Nel suo intervento congressuale Toigo ha indicato il lavoro come tema centrale del nuovo mandato. “Bisogna recuperare quella abnegazione che ha fatto del Nordest la locomotiva del Paese per alcuni decenni – ha affermato il segretario -. Non si tratta di nostalgia, ma di consapevolezza: quella stagione è stata costruita su una forte etica del lavoro, su comunità coese, su un legame stretto tra impresa e territorio”.

Secondo il segretario regionale, quel modello oggi va ripensato senza perdere i valori che lo hanno caratterizzato. “Ciò non vuol dire accettare condizioni peggiori o sacrifici senza limiti. Al contrario, significa riconoscere valore al lavoro, restituirgli dignità e prospettiva”.
Toigo ha quindi indicato le priorità per il sindacato: salari adeguati, sicurezza sul lavoro, formazione continua e maggiore stabilità occupazionale. “Vuol dire anche contrastare la precarietà, ridurre la frammentazione contrattuale, dare certezze soprattutto ai giovani e alle donne, che troppo spesso vivono il lavoro come una condizione temporanea e incerta”.
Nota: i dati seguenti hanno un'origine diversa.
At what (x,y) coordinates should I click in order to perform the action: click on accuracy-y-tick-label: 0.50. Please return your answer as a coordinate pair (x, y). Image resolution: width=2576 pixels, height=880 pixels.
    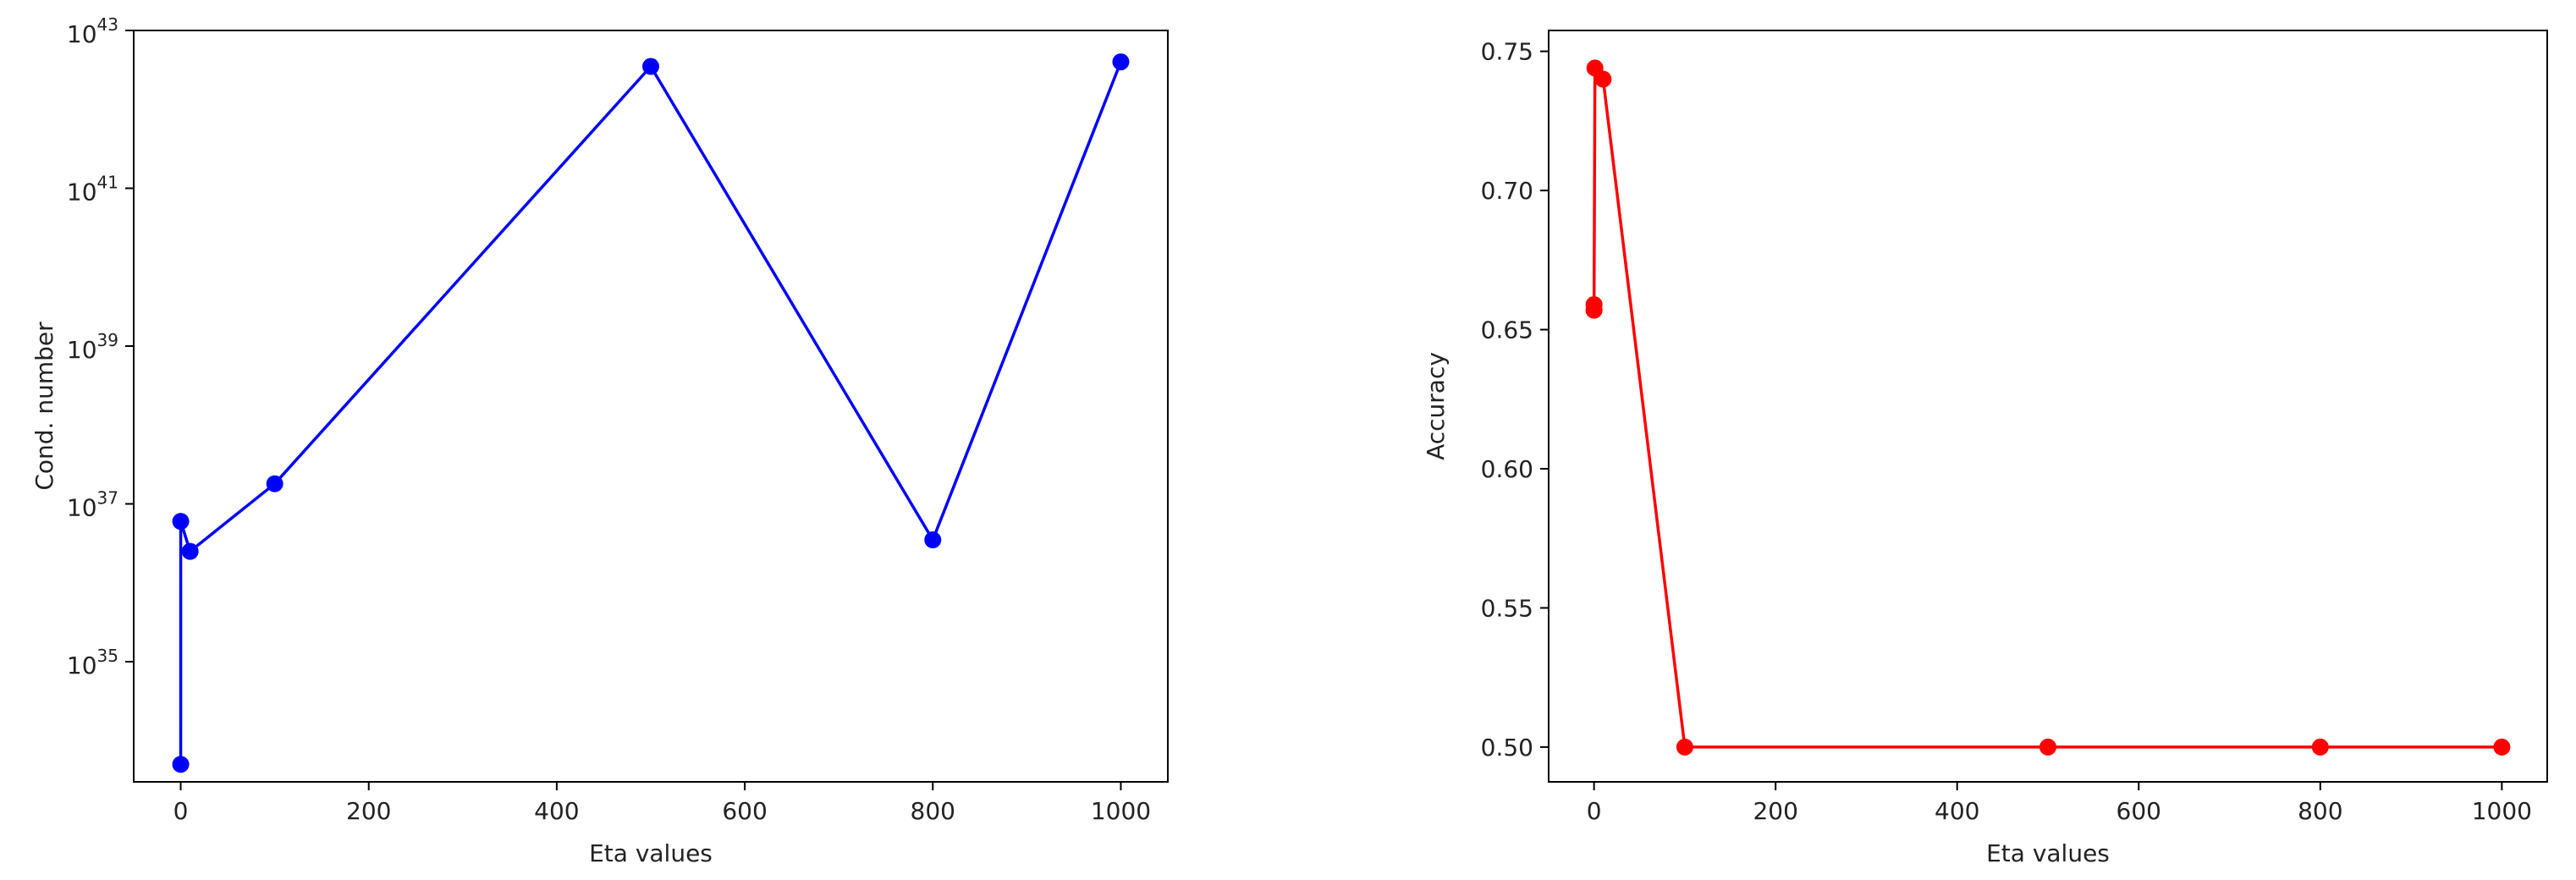
    Looking at the image, I should click on (1507, 748).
Al centro del congresso anche il tema della sicurezza, richiamato dallo slogan scelto per l’assemblea: “Un Veneto più lento”. “Vuole dire non rischiare di morire ogni giorno per fare un pezzo in più, un prodotto in più, correndo e non pensando al bene più prezioso che abbiamo, che è proprio la nostra vita”, ha detto Toigo, sottolineando la necessità di un cambio di mentalità nelle aziende, nelle istituzioni e tra i lavoratori stessi.
Bitonci: “Con Toigo continuerà un confronto costruttivo”
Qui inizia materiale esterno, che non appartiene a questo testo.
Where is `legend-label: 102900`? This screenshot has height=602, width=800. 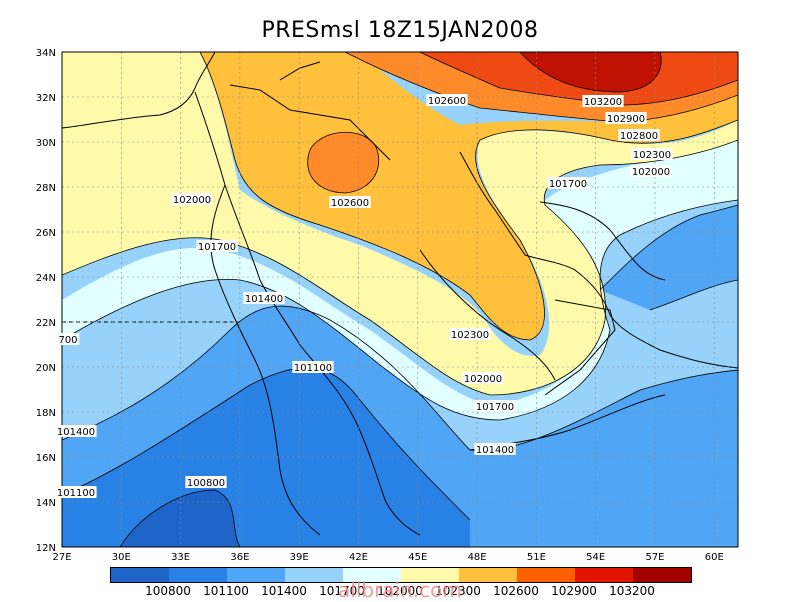
legend-label: 102900 is located at coordinates (574, 591).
“Congratulazioni a Roberto Toigo per la riconferma alla guida della Uil Veneto e ai componenti della nuova segreteria regionale”. Sono queste le parole dell’assessore regionale allo Sviluppo economico Massimo Bitonci, a margine del congresso UIL di oggi.
“Le rispettive rielezioni rappresentano il riconoscimento del lavoro svolto in questi anni e della crescita delle organizzazioni sindacali in una fase complessa per il sistema produttivo e occupazionale – ha continuato Bitonci -. Con Toigo continuerà un confronto costruttivo sui temi dello sviluppo economico, del lavoro e delle crisi d’impresa, nella consapevolezza delle diverse responsabilità istituzionali e sindacali. Analogo spirito di collaborazione proseguirà con Furlan e la Uilca sui temi che interessano il comparto del credito e dei servizi finanziari, strategici per accompagnare imprese e famiglie nelle trasformazioni economiche in corso”.
“A loro va la mia disponibilità a lavorare assieme anche sulle grandi sfide strategiche del Veneto, a partire dal rilancio di Porto Marghera come hub delle materie prime critiche e dallo sviluppo della ZLS Venezia-Rovigo, fondamentali per attrarre investimenti, sostenere la competitività delle imprese e rafforzare l’occupazione”, ha concluso Bitonci.